Batch Apex in Salesforce

There are a lot of declarative automation tools and features introduced by Salesforce in the recent past, which has considerably reduced the need for Apex code. But, to process a large number of records, developers still use the humble Batch Apex.

What is Batch Apex?

Batch Apex is used for processing a large number of records. Since the code is run asynchronously, the records are processed within platform limits. Once the batch Apex job is invoked, the records are processed in batches using the execution logic provided. Each batch is considered a separate Apex transaction.

Batch Apex can handle large data volumes, allows staying within governor limits, and makes it possible to perform a rollback for only the failed batch of records.

Batch Apex is also used to recalculate Apex Managed Sharing. Normal sharing changes to the organization are recalculated automatically. However, Apex sharing changes need to be updated in bulk for all records, which is best done using batch Apex.

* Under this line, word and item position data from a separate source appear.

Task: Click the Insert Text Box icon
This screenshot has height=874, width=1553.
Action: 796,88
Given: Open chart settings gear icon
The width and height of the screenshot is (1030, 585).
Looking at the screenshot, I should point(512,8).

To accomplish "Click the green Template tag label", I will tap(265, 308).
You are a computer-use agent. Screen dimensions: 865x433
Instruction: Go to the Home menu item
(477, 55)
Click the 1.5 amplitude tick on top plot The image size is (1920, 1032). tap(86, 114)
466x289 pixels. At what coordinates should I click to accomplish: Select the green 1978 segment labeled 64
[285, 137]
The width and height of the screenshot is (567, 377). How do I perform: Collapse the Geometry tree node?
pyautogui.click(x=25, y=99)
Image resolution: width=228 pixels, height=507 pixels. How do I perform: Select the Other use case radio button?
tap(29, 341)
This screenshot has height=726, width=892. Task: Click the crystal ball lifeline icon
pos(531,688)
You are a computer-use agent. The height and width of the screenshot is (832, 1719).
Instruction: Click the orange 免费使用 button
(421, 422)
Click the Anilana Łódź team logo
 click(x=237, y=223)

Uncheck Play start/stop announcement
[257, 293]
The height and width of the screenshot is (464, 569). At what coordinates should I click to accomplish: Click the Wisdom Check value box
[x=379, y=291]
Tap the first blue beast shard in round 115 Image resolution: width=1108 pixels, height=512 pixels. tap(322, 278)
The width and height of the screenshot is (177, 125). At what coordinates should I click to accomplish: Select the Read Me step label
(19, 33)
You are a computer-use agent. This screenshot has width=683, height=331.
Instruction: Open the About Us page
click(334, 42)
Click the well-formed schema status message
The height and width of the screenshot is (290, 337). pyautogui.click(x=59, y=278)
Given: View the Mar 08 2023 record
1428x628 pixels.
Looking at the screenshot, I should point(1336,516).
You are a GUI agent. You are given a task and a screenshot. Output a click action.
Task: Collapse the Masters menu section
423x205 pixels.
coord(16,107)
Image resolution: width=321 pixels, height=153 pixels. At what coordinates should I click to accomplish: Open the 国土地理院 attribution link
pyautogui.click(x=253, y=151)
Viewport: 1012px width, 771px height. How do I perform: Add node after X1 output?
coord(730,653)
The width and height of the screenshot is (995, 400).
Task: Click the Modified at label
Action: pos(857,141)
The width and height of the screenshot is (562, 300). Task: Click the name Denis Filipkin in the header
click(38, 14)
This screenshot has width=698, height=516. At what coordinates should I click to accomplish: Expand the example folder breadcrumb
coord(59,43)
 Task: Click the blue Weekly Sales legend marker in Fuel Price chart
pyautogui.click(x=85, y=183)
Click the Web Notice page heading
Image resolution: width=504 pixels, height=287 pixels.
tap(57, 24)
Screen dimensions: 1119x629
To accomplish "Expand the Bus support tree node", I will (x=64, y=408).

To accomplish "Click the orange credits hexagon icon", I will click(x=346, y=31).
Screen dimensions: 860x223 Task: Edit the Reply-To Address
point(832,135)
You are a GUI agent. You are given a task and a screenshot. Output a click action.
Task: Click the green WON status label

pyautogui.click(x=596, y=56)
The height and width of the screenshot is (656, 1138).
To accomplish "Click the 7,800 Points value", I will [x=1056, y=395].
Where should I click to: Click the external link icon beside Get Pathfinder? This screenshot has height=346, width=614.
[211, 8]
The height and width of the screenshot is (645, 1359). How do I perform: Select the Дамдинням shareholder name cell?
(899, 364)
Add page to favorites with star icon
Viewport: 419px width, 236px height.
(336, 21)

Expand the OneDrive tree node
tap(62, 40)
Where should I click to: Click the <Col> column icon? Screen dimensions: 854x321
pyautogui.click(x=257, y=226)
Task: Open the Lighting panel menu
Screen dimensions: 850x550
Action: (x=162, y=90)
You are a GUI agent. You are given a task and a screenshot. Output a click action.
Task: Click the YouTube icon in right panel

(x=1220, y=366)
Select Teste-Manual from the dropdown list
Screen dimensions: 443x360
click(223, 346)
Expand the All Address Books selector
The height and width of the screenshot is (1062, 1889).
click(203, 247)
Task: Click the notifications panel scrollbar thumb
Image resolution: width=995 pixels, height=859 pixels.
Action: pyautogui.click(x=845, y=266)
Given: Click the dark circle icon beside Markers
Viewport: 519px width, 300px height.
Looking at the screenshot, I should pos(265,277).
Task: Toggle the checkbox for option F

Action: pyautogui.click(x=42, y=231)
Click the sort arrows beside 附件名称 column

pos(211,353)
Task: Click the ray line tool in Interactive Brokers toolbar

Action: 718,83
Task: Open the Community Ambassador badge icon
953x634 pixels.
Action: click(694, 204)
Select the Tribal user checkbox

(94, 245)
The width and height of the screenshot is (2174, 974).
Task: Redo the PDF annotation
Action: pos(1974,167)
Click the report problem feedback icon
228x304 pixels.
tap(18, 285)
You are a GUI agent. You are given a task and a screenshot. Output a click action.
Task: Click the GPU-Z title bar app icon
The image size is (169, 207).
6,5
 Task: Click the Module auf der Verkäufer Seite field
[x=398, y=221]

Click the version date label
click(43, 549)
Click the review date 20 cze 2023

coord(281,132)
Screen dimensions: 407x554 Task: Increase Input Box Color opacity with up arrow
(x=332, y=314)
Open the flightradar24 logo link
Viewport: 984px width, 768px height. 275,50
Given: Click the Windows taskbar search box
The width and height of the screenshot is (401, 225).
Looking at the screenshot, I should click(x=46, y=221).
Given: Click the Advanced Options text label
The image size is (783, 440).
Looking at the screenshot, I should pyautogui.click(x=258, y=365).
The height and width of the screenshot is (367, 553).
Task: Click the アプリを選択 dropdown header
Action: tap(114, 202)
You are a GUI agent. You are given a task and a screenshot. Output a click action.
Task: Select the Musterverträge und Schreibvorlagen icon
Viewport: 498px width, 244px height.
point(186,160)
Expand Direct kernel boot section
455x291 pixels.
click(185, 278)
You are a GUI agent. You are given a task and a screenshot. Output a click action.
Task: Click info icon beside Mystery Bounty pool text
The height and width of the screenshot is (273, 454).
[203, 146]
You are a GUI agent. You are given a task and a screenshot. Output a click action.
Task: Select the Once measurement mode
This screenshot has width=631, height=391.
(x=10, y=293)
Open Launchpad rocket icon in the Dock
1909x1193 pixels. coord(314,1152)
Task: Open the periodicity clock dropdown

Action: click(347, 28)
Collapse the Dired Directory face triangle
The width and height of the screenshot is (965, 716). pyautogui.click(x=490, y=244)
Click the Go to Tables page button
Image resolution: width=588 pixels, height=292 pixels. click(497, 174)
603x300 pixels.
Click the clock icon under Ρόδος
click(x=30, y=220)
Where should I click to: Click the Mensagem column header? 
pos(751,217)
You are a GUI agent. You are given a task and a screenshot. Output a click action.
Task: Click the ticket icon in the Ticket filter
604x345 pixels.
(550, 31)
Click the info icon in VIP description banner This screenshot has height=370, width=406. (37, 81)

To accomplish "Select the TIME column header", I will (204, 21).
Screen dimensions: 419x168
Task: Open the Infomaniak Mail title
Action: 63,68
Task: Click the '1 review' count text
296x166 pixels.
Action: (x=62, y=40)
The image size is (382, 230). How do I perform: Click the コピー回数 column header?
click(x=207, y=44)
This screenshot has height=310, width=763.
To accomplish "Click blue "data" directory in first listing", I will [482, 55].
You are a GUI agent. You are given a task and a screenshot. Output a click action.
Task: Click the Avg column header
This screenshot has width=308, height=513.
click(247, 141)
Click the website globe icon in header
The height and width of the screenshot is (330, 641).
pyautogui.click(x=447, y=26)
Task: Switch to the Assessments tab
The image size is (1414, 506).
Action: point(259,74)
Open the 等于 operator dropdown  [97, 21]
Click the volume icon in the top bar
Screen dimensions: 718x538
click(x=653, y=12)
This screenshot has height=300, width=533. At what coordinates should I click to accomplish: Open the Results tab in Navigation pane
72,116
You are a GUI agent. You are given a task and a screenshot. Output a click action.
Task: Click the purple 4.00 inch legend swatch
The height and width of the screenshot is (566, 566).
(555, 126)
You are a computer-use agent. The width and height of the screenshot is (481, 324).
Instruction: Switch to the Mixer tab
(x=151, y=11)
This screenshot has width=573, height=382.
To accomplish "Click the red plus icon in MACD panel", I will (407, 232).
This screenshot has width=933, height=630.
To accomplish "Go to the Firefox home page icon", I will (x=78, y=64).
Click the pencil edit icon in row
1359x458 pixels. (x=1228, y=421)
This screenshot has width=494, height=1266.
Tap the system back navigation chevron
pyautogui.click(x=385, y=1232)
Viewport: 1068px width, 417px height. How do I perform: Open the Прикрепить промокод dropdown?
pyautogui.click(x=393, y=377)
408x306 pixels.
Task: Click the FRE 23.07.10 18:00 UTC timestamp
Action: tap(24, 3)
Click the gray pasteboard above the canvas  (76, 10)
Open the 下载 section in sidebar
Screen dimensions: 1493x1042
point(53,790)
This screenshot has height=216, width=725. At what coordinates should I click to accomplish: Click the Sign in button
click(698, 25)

A quick look at the general syntax of Batch Apex

global class classname implements Database.Batchable<sObject> {

   global (Database.QueryLocator | Iterable<sObject>) start(Database.BatchableContext bc) {
      // collect the batches of records or objects to be passed to execute
   }

   global void execute(Database.BatchableContext bc, List<sObject> records){
      // process each batch of records
   }

   global void finish(Database.BatchableContext bc){
      // execute any post-processing operations
   }
}

A batch Apex class must implement the ‘Database.Batchable’ interface and should include the following methods: start, execute and finish.

Start Method  

  • Defines the scope of the whole process - which records would be considered in the entire batch process
  • Returns either of the two types of objects - Database.QueryLocator or Iterable
  • QueryLocator is the most commonly used object to fetch records without pre-processing, returns up to 50 million records.
  • Iterable is helpful when a lot of initial logic is to be applied to the fetched dataset before actual processing. However, this is governed by the limits on the total number of records that are returned by SOQL queries.

Execute Method   

  • Processes batches of records from the ‘start’ method (sObject records or a list of sObject records), up to 200 records at a time
  • Takes the parameter ‘Database.BatchableContext’ - useful to retrieve information on the batch Apex
  • The second parameter contains the scope returned by ‘Start’ method
  • Has no control over the order of execution of batches

Finish Method   

Post-processing actions - actions that need to be done when all the batches are processed

A real-world scenario to understand Batch Apex processing better

Cityworks is a package delivery company that has delivery stations in multiple states and delivers around 1000 packages every day. The company uses a Salesforce org to manage data about delivery agents and their delivery assignments. Delivery agents are stored in a custom object called ‘Service Agent’. A child object called 'Delivery' is used to store the deliveries assigned to each agent. A secondary Salesforce org is used to manage the delivery assignments of each agent. It exposes a REST-based service that returns new delivery data. At the end of each day, the status of all the new deliveries needs to be updated in the primary Salesforce org.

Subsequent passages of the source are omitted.